全く想像つかず固唾をのんで見守っていると、内川が真剣な面もちで話し始めた。
「あのさ……。お前は本当に塚本さんのことは何とも思ってないのか?」
「え、うん…………」
────ん!? 塚本?
んんん!?
「はぁ? つ、塚本? 何とも思ってないけど……えっ! まさかっ! え⁉︎ えぇ⁉︎」
「驚きすぎだし」
「いや、え、まじか!」
内川の言わんとすることを俺が察すると、急に内川の顔が赤くなっていく。
「俺、告白しようと思うんだ。でも彼女は柏木が好きみたいだし見込みねえけど、修学旅行記念に」
「修学旅行記念って何だよ! つか、塚本ってまじか!?」
「うん。可愛いから」
あいつは腐女子なんだぞ。って、……俺の口からは言えねえけど。
いや、この場合、腐女子は関係ないよな。
それに内川は、前から塚本の腐発言も不思議系で可愛いって言ってたし。(内川は意味わかってないと思うけど)

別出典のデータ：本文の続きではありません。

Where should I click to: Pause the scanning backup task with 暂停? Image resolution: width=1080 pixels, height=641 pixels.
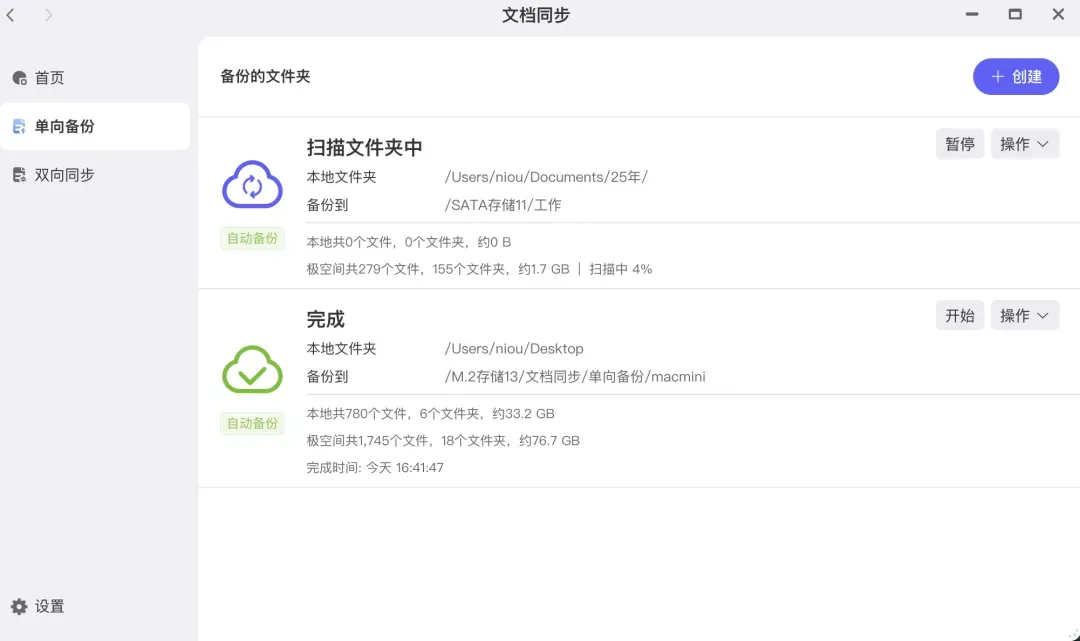[960, 144]
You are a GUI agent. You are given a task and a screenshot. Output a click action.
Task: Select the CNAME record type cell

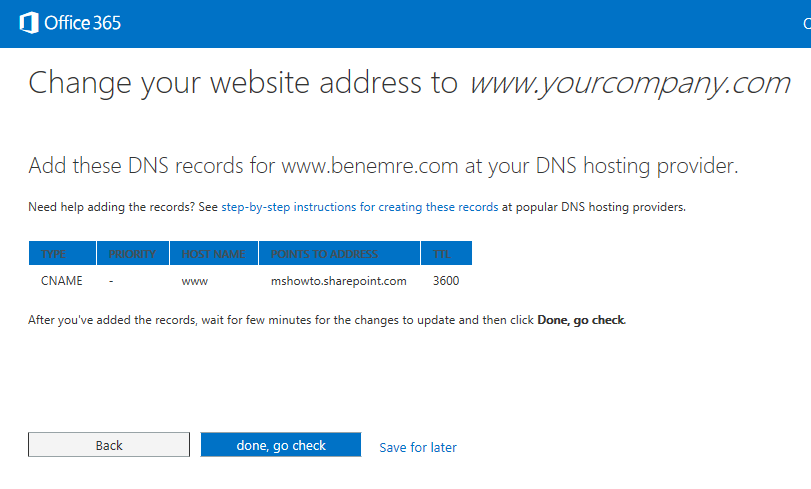[x=62, y=281]
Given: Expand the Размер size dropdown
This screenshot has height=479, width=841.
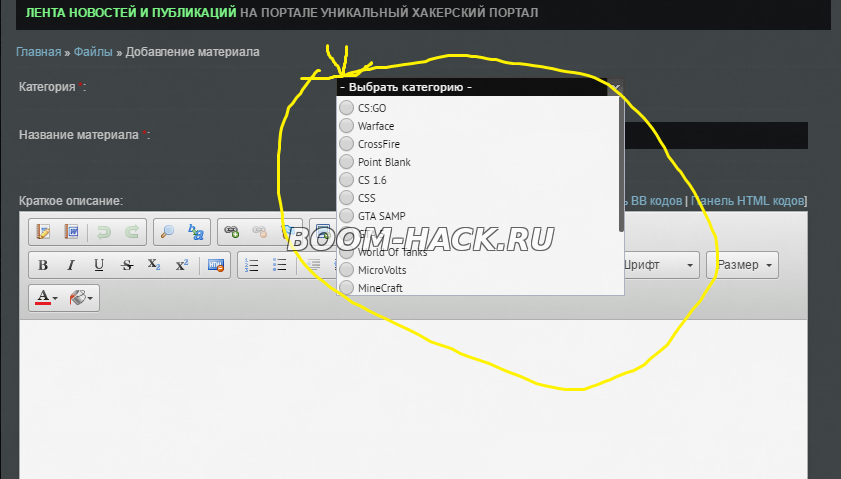Looking at the screenshot, I should [x=742, y=265].
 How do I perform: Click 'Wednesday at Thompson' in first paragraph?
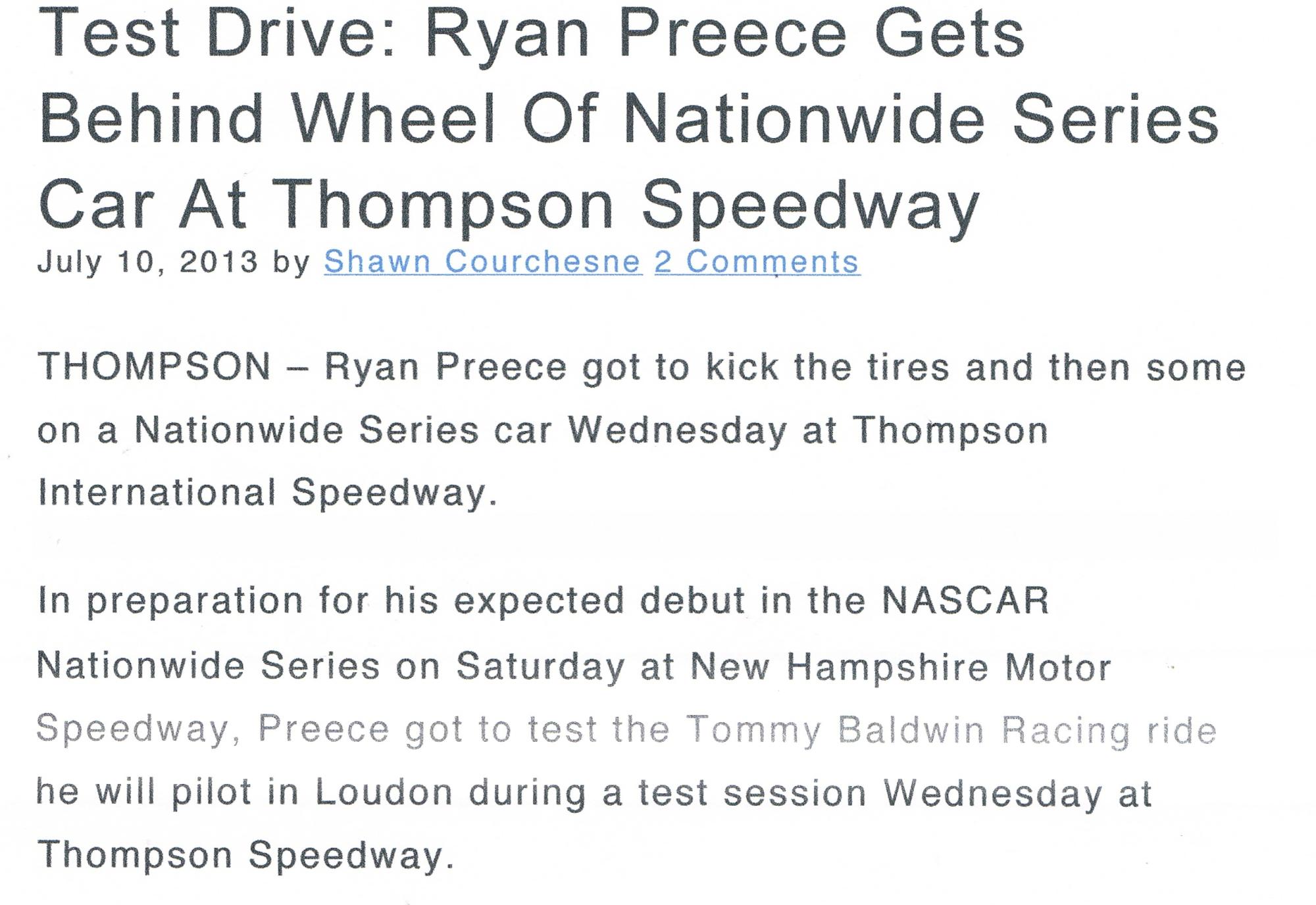click(808, 431)
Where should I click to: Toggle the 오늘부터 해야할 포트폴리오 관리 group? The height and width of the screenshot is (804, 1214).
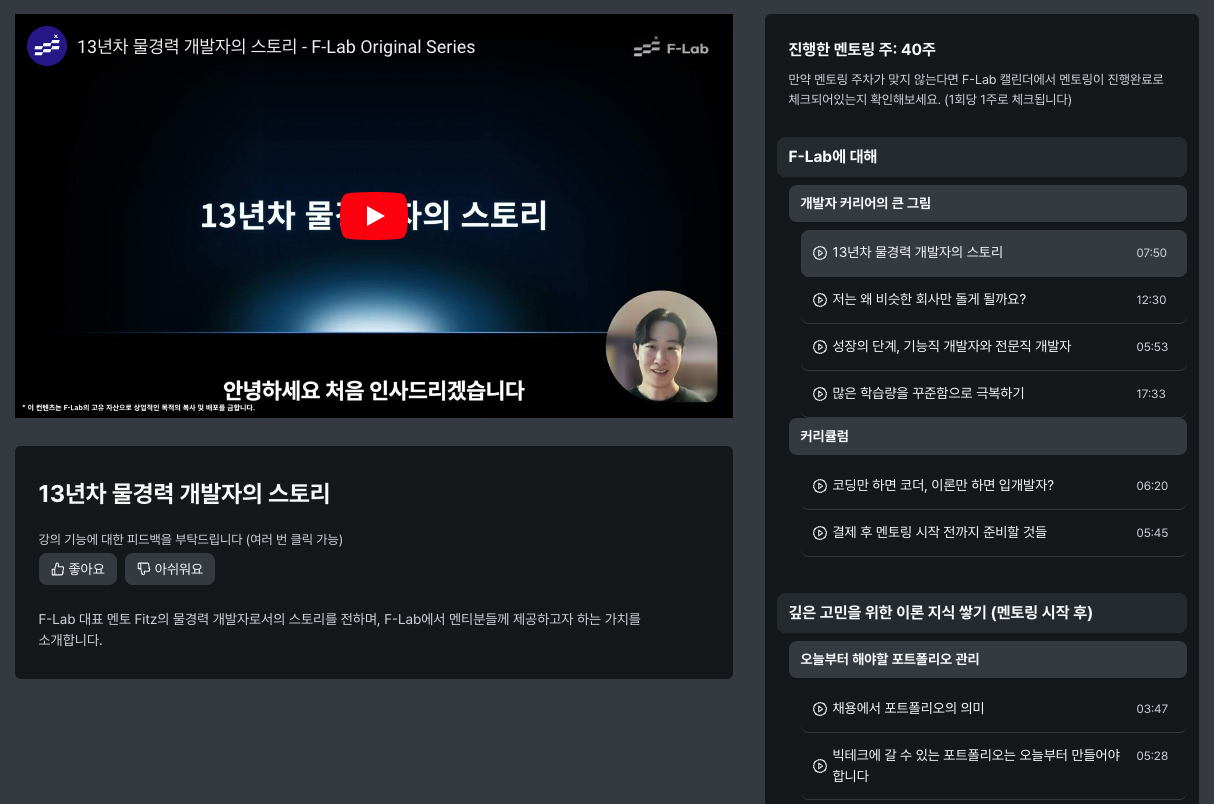(987, 660)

「頑張れよ! 応援するし。それに塚本が俺のこと好きとかもマジでないから。それだけは断言出来る」
とにかく、内川が塚本に修学旅行中に告白するらしいので、うまく行くことを願うばかりだ。
「で、具体的にはいつ告白するんだ?」
非常階段から部屋へと戻りながら俺が聞くと、ソワソワした感じで落ち着きのない内川は頭を掻きながら答える。
「明日か、明後日」
「明日って1日自由行動の日じゃん」
「つか、柏木は塚本さんがどこに行くか知らねえ?」
「知らねえよ」
内川が俺のジャージの裾を握って問いかけた瞬間、ガサガサと何処からか物音が聞こえた。